Objective 1: In the supervision tree guide, what process ID belongs to the counter that the supervisor created after the first one was terminated?
Objective 2: Summarize the supervision tree guide in two sentences.
Objective 3: Extend the supervision tree guide with new material that follows on from its final sentence.

Excerpted passage:
Chip as part of a Supervision tree
A supervision tree is a strategy used in the wider erlang ecosystem to keep long-running processeess alive. When a process in any part of the tree terminates the supervisor will attempt to restart the process and any subsequent processess after it. Giving our whole system self-healing properties.
Lets assume we have the simplest “counter” actor code:
pub opaque type Message {
Inc
Oops
}
fn loop(message: Message, count: Int) {
case message {
Inc -> actor.continue(count + 1)
Oops -> panic as "unexpected error"
}
}
Integrating to a supervisor is simple enough if we create a childspec
for our counter:
pub fn main() {
let self = process.new_subject()
let childspec = fn(_param) {
// start the counter
use counter <- try(actor.start(0, loop))
// on success, send counter back to caller.
process.send(self, counter)
Ok(counter)
}
// start all processess under a supervision tree
let assert Ok(_supervisor) =
supervisor.start(fn(children) {
children
|> supervisor.add(supervisor.worker(childspec))
})
do_work(self)
}
With the implementation above, we have asured that our supervisor will keep this specific counter spec alive. In the case of unexpected termination the supervisor will re-run the childspec again to restore this and follow-up processess.
For example lets assume the counter is terminated at the do_work
function:
fn do_work(self) {
// wait to receive the counter's subject, and operate on it
let assert Ok(counter) = process.receive(self, 50)
io.debug(counter)
// lets attempt to restart it and receive another reference
process.send(counter, Oops)
let assert Ok(counter) = process.receive(self, 50)
io.debug(counter)
}
The two subject counter references printed to the terminal are:
Subject(//erl(<0.90.0>), //erl(#Ref<0.3359404744.2770337801.190515>))
Subject(//erl(<0.91.0>), //erl(#Ref<0.3359404744.2770337801.190559>))
We can confirm that both process ids 0.90.0
and 0.91.0
are different, therefore when the first counter was terminated the supervisor restarted it and created 0.91.0
in its place.

Data extract:
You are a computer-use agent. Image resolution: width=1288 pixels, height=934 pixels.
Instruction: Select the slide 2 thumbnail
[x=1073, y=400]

Expected answer 1: 0.91.0

Expected answer 2: A supervision tree keeps long-running processes alive by having the supervisor restart a terminated process and any processes after it, which gives the system self-healing properties. In the example, a counter actor is added to a supervisor through a childspec, and after the counter is made to panic, the two printed subjects carry different process IDs, 0.90.0 and 0.91.0, showing that the supervisor restarted it.

Expected answer 3:
All of this requires carrying the self
reference around the program and knowing when to receive the process in case of failure. We may be completely out of scope. This is where a registry may help.
Lets build a start
specification for our counter actor:
pub fn start(registry, tag) {
let init = fn() { init(registry, tag) }
actor.start_spec(actor.Spec(init: init, init_timeout: 10, loop: loop))
}
fn init(registry, id) {
// Create a reference to self
let self = process.new_subject()
// Register the counter under an id on initialization
chip.register(
registry,
self
|> chip.new()
|> chip.tag(id),
)
// Adding self to the selector allows us to receive the Stop message
actor.Ready(
0,
process.new_selector()
|> process.selecting(self, function.identity),
)
}
Then integrate chip and our new start function under our supervisor:
pub fn main() {
let self = process.new_subject()
let childspec_registry = fn(_param) {
use registry <- try(chip.start())
// on success, send the registry back to caller.
process.send(self, registry)
Ok(registry)
}
// Transform initial child parameter to the registry and an id tag
let updater_registry = fn(_param, registry) { #(registry, 1) }
let childspec_counter = fn(param) {
// We now receive the registry and initial id
let #(registry, id) = param
start(registry, id)
}
// Subsequent child counters will increment their id tag
let updater_counter = fn(param, _counter) {
let #(registry, id) = param
#(registry, id + 1)
}
// start all processess under a supervision tree
let assert Ok(_supervisor) =
supervisor.start(fn(children) {
children
|> supervisor.add(
supervisor.worker(childspec_registry)
|> supervisor.returning(updater_registry),
)
|> supervisor.add(
supervisor.worker(childspec_counter)
|> supervisor.returning(updater_counter),
)
})
// wait to receive the registry's subject, and operate on it
let assert Ok(registry) = process.receive(self, 50)
do_work(registry)
}
It is quite a bit of extra code and specification, but keep in mind you may move most of this to helpers. Now we can reference the counter from the registry in our do_work
function.
fn do_work(registry) {
// retrieve the counter's subject, and operate on it
let assert Ok(counter) = chip.find(registry, 1)
io.debug(counter)
// lets attempt to restart it and wait for the registry to update
process.send(counter, Oops)
process.sleep(50)
let assert Ok(counter) = chip.find(registry, 1)
io.debug(counter)
}
Printing us these subjects:
Subject(//erl(<0.91.0>), //erl(#Ref<0.211861637.3582984195.76640>))
Subject(//erl(<0.92.0>), //erl(#Ref<0.211861637.3582984195.76689>))
Granted the registry didn’t solve all our issues, now we need to pass around a copy of our registry’s subject through our app. And the registry may not yet have registered the new subject (we had to wait a few milliseconds for it to update and restart).
These issues are out of scope of chip but may be solved through different techniques. For example, top-level processes may use an “app configuration” library that keeps track of singleton processes, if you’d like to re-purpose chip for this please check the wrapping up chip Guideline for more.